• TASK TO CARRY OUT
Keep the pictures out of your copy. Transcribe the records below exactly.

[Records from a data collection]
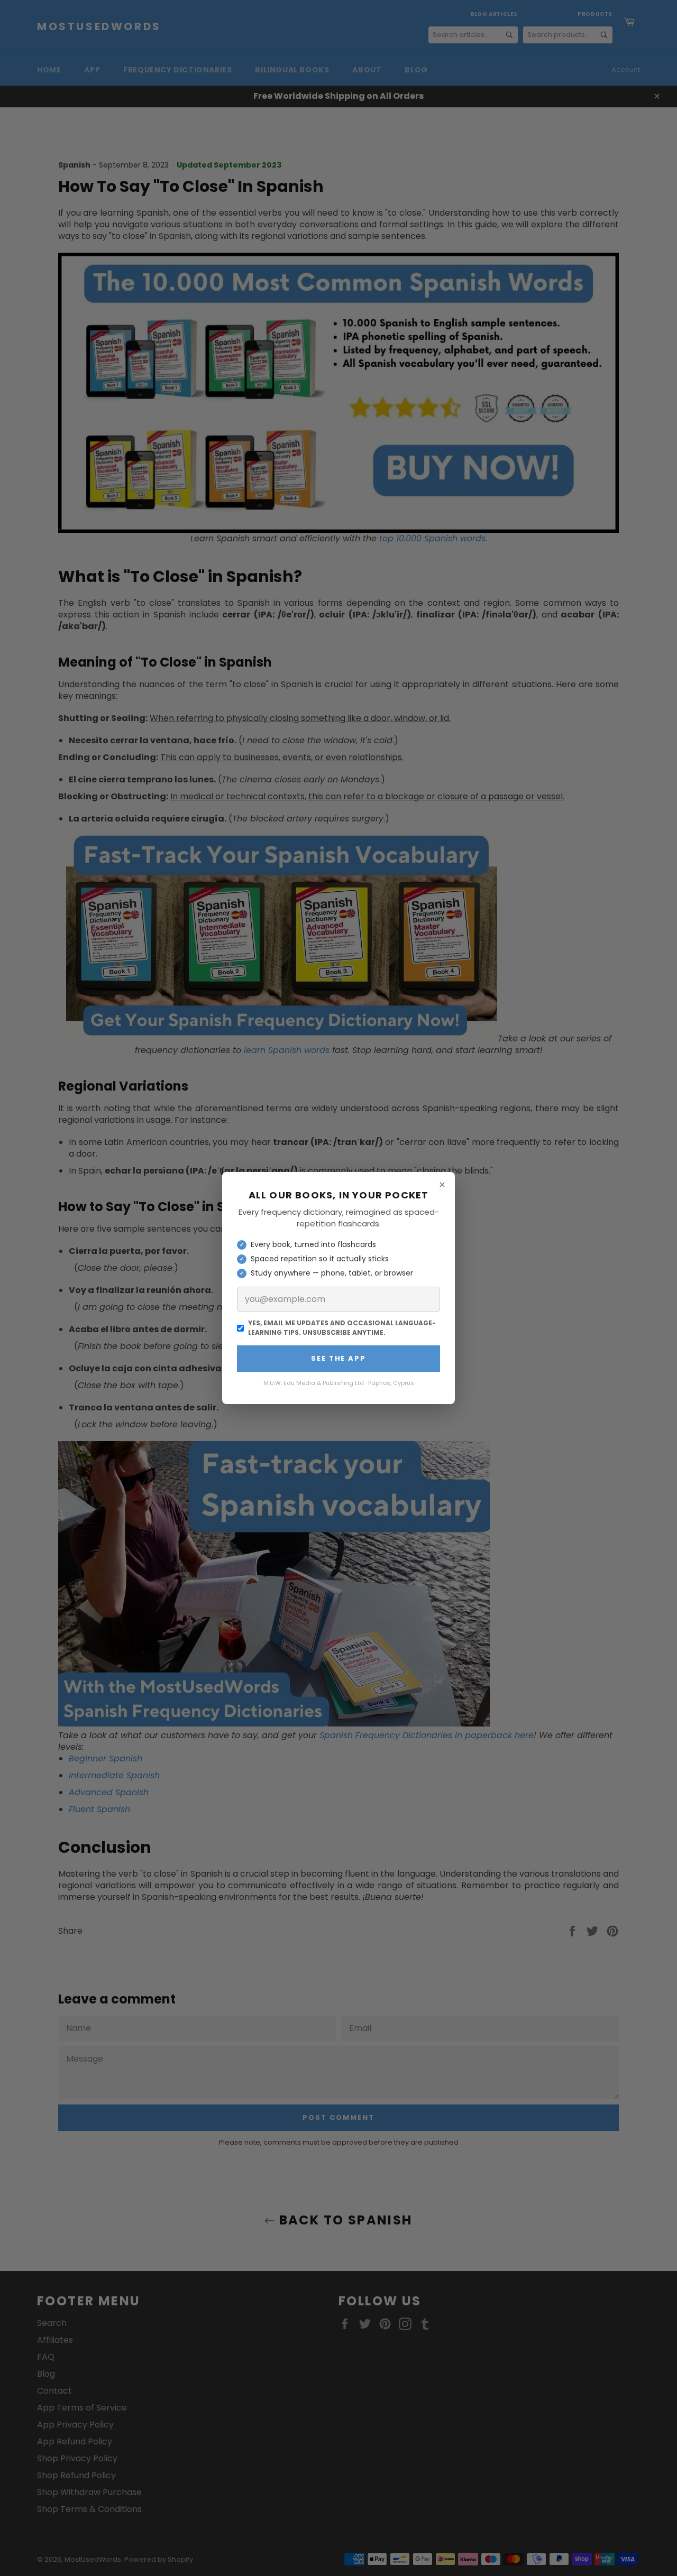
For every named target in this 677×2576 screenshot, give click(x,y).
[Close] (442, 1184)
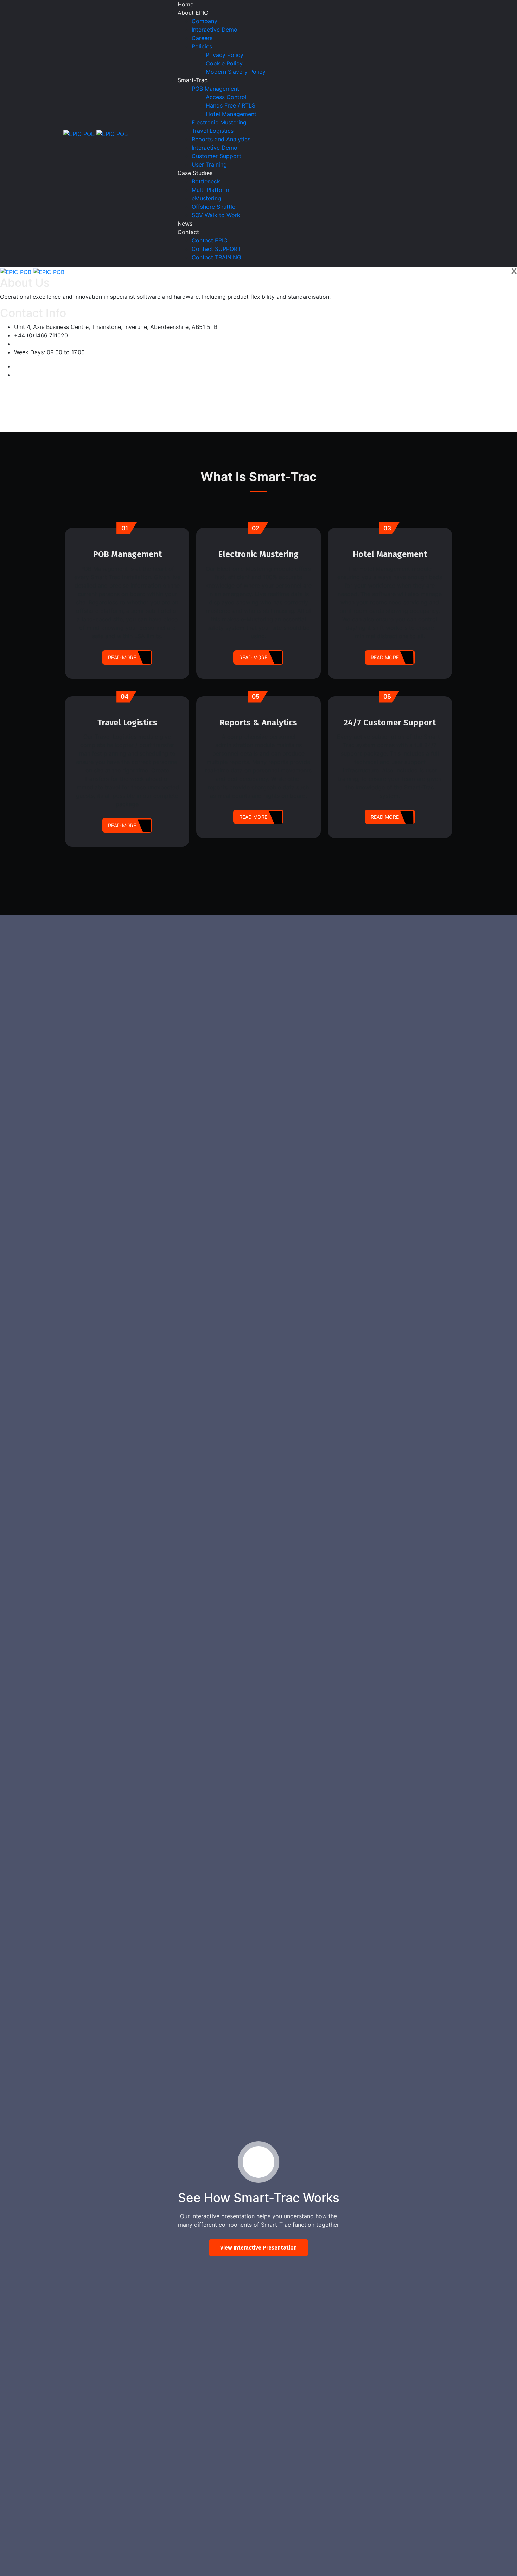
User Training (209, 164)
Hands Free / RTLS (230, 105)
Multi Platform (210, 189)
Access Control (226, 97)
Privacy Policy (224, 54)
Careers (202, 37)
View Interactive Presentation (258, 2247)
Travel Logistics (213, 130)
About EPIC (193, 12)
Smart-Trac (193, 80)
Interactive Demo (214, 29)
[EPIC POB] (79, 133)
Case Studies (195, 172)
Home (185, 4)
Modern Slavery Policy (236, 71)
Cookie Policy (224, 63)
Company (204, 21)
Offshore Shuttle (213, 206)
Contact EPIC (210, 240)
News (185, 223)
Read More (122, 657)
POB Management (215, 88)
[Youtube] (16, 374)
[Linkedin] (16, 366)
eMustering (206, 198)
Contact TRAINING (216, 257)
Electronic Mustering (219, 122)
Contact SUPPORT (216, 248)
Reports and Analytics (221, 139)
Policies (202, 46)
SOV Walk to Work (216, 215)
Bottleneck (206, 181)
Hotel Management (231, 113)
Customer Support (216, 156)
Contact (188, 231)
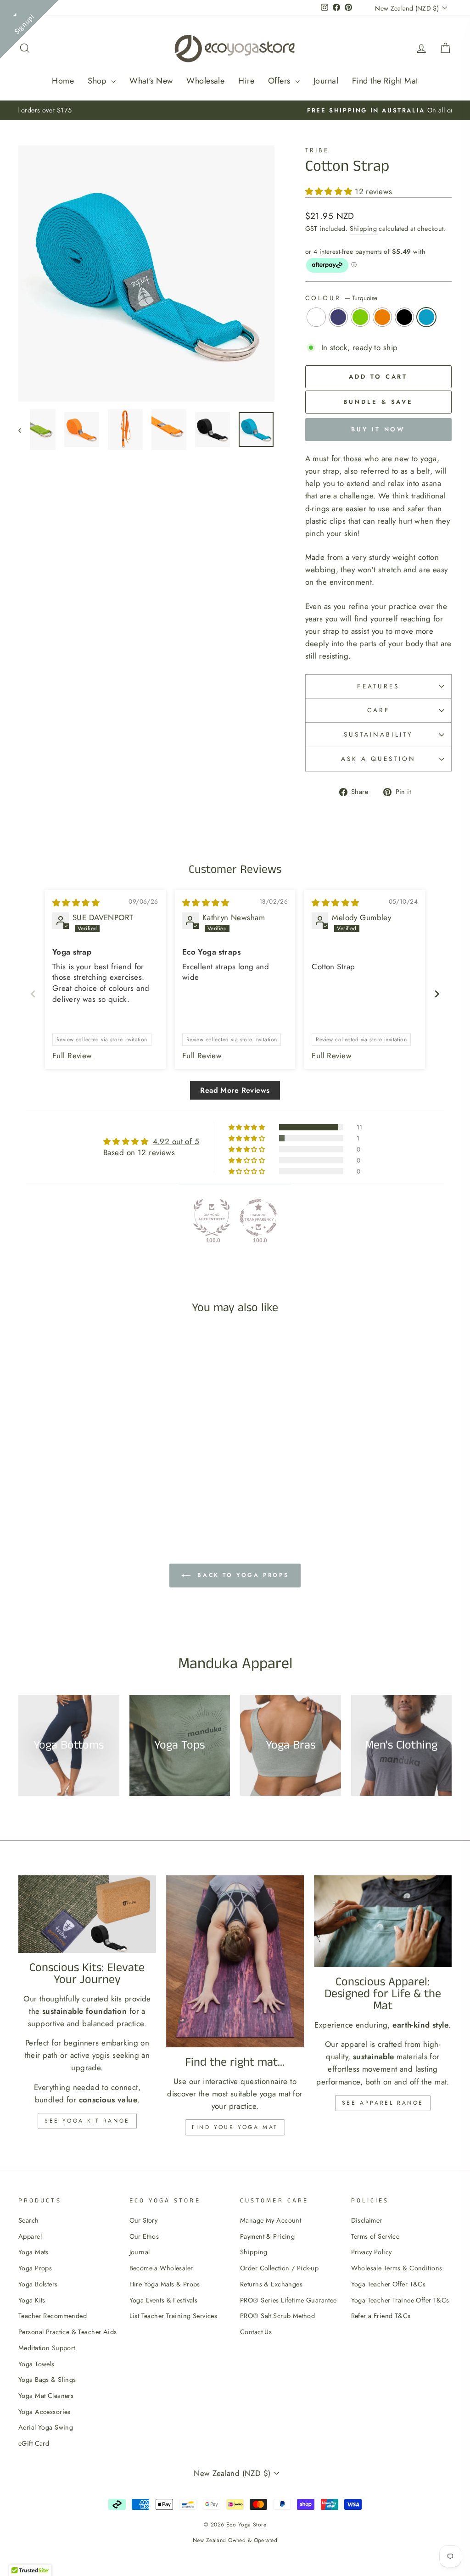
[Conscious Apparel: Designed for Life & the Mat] (383, 1921)
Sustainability (378, 734)
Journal (325, 81)
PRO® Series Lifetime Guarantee (288, 2300)
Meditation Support (46, 2347)
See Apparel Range (383, 2103)
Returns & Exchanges (271, 2284)
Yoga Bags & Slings (47, 2379)
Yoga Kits (31, 2300)
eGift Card (33, 2443)
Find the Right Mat (385, 81)
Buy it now (378, 429)
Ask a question (378, 758)
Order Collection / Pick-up (279, 2268)
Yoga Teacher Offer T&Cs (388, 2284)
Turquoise (426, 317)
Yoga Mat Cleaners (45, 2395)
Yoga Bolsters (38, 2284)
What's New (151, 81)
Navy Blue (338, 317)
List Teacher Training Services (173, 2315)
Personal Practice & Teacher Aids (67, 2331)
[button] (330, 191)
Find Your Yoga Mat (235, 2127)
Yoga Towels (36, 2364)
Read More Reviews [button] (234, 1090)
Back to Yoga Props (241, 1575)
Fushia (316, 317)
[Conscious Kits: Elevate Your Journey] (87, 1914)
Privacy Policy (371, 2252)
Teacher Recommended (52, 2315)
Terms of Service (375, 2236)
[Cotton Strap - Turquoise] (99, 1486)
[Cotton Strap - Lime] (62, 1486)
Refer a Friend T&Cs (381, 2315)
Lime (360, 317)
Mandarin (382, 317)
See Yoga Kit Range (87, 2121)
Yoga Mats (33, 2252)
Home (63, 81)
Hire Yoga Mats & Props (164, 2284)
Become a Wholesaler (161, 2268)
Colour (341, 297)
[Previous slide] (33, 993)
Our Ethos (144, 2236)
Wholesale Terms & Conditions (396, 2268)
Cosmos (404, 317)
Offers (280, 81)
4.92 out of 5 (176, 1141)
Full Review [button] (72, 1056)
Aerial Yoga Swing (45, 2427)
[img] (76, 902)
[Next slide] (437, 993)
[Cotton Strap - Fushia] (38, 1486)
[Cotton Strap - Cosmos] (87, 1486)
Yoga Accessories (44, 2411)
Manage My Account (270, 2220)
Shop (98, 81)
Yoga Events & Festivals (163, 2300)
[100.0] (211, 1217)
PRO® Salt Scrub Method (277, 2315)
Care (378, 710)
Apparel (30, 2236)
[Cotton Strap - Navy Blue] (50, 1486)
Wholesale (205, 81)
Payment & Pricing (267, 2236)
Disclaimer (366, 2220)
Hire (246, 81)
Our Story (143, 2220)
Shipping (363, 228)
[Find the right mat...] (235, 1961)
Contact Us (256, 2331)
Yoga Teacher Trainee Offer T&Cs (400, 2300)
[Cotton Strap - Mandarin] (75, 1486)
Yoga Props (35, 2268)
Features (378, 686)
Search (28, 2220)
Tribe (317, 150)
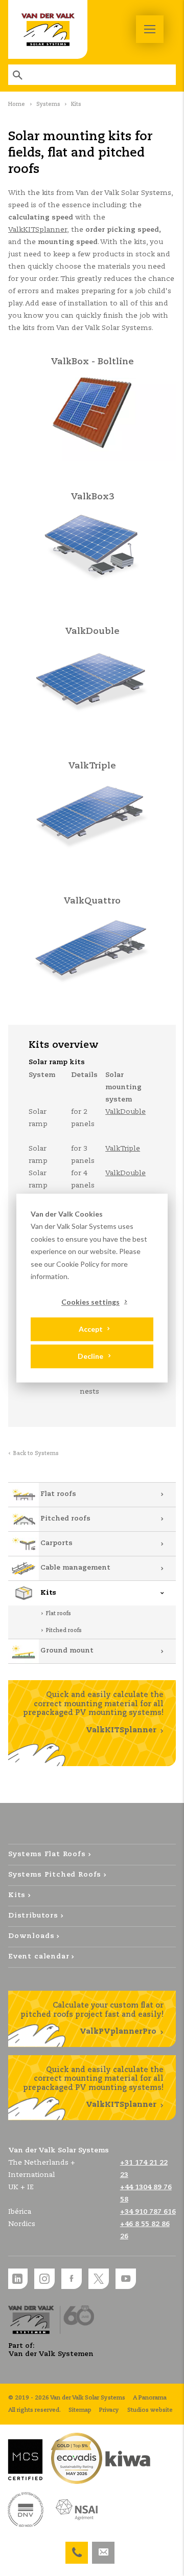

• FINISHED TASK
For every named target in this 677×2576 screenshot, give click(x,y).
[Close] (442, 1184)
User Training (209, 164)
Hands Free / RTLS (230, 105)
Multi Platform (210, 189)
Access Control (226, 97)
Privacy Policy (224, 54)
Careers (202, 37)
View Interactive Presentation (258, 2247)
Travel Logistics (213, 130)
About EPIC (193, 12)
Smart-Trac (193, 80)
Interactive Demo (214, 29)
[EPIC POB] (79, 133)
Case Studies (195, 172)
Home (185, 4)
Modern Slavery Policy (236, 71)
Cookie Policy (224, 63)
Company (204, 21)
Offshore Shuttle (213, 206)
Contact EPIC (210, 240)
News (185, 223)
Read More (122, 657)
POB Management (215, 88)
[Youtube] (16, 374)
[Linkedin] (16, 366)
eMustering (206, 198)
Contact TRAINING (216, 257)
Electronic Mustering (219, 122)
Contact SUPPORT (216, 248)
Reports and Analytics (221, 139)
Policies (202, 46)
SOV Walk to Work (216, 215)
Bottleneck (206, 181)
Hotel Management (231, 113)
Customer Support (216, 156)
Contact (188, 231)
[Conscious Apparel: Designed for Life & the Mat] (383, 1921)
Sustainability (378, 734)
Journal (325, 81)
PRO® Series Lifetime Guarantee (288, 2300)
Meditation Support (46, 2347)
See Apparel Range (383, 2103)
Returns & Exchanges (271, 2284)
Yoga Bags & Slings (47, 2379)
Yoga Kits (31, 2300)
eGift Card (33, 2443)
Find the Right Mat (385, 81)
Buy it now (378, 429)
Ask a question (378, 758)
Order Collection / Pick-up (279, 2268)
Yoga Teacher Offer T&Cs (388, 2284)
Turquoise (426, 317)
Yoga Mat Cleaners (45, 2395)
Yoga Bolsters (38, 2284)
What's New (151, 81)
Navy Blue (338, 317)
List Teacher Training Services (173, 2315)
Personal Practice & Teacher Aids (67, 2331)
[button] (330, 191)
Find Your Yoga Mat (235, 2127)
Yoga Towels (36, 2364)
Read More Reviews [button] (234, 1090)
Back to Yoga Props (241, 1575)
Fushia (316, 317)
[Conscious Kits: Elevate Your Journey] (87, 1914)
Privacy Policy (371, 2252)
Teacher Recommended (52, 2315)
Terms of Service (375, 2236)
[Cotton Strap - Turquoise] (99, 1486)
[Cotton Strap - Lime] (62, 1486)
Refer a Friend T&Cs (381, 2315)
Lime (360, 317)
Mandarin (382, 317)
See Yoga Kit Range (87, 2121)
Yoga Mats (33, 2252)
Home (63, 81)
Hire Yoga Mats & Props (164, 2284)
Become a Wholesaler (161, 2268)
Colour (341, 297)
[Previous slide] (33, 993)
Our Ethos (144, 2236)
Wholesale Terms & Conditions (396, 2268)
Cosmos (404, 317)
Offers (280, 81)
4.92 out of 5 (176, 1141)
Full Review [button] (72, 1056)
Aerial Yoga Swing (45, 2427)
[img] (76, 902)
[Next slide] (437, 993)
[Cotton Strap - Fushia] (38, 1486)
[Cotton Strap - Cosmos] (87, 1486)
Yoga Accessories (44, 2411)
Manage My Account (270, 2220)
Shop (98, 81)
Yoga Events & Festivals (163, 2300)
[100.0] (211, 1217)
PRO® Salt Scrub Method (277, 2315)
Care (378, 710)
Apparel (30, 2236)
[Cotton Strap - Navy Blue] (50, 1486)
Wholesale (205, 81)
Payment & Pricing (267, 2236)
Disclaimer (366, 2220)
Hire (246, 81)
Our Story (143, 2220)
Shipping (363, 228)
[Find the right mat...] (235, 1961)
Contact Us (256, 2331)
Yoga Teacher Trainee Offer T&Cs (400, 2300)
[Cotton Strap - Mandarin] (75, 1486)
Yoga Props (35, 2268)
Features (378, 686)
Search (28, 2220)
Tribe (317, 150)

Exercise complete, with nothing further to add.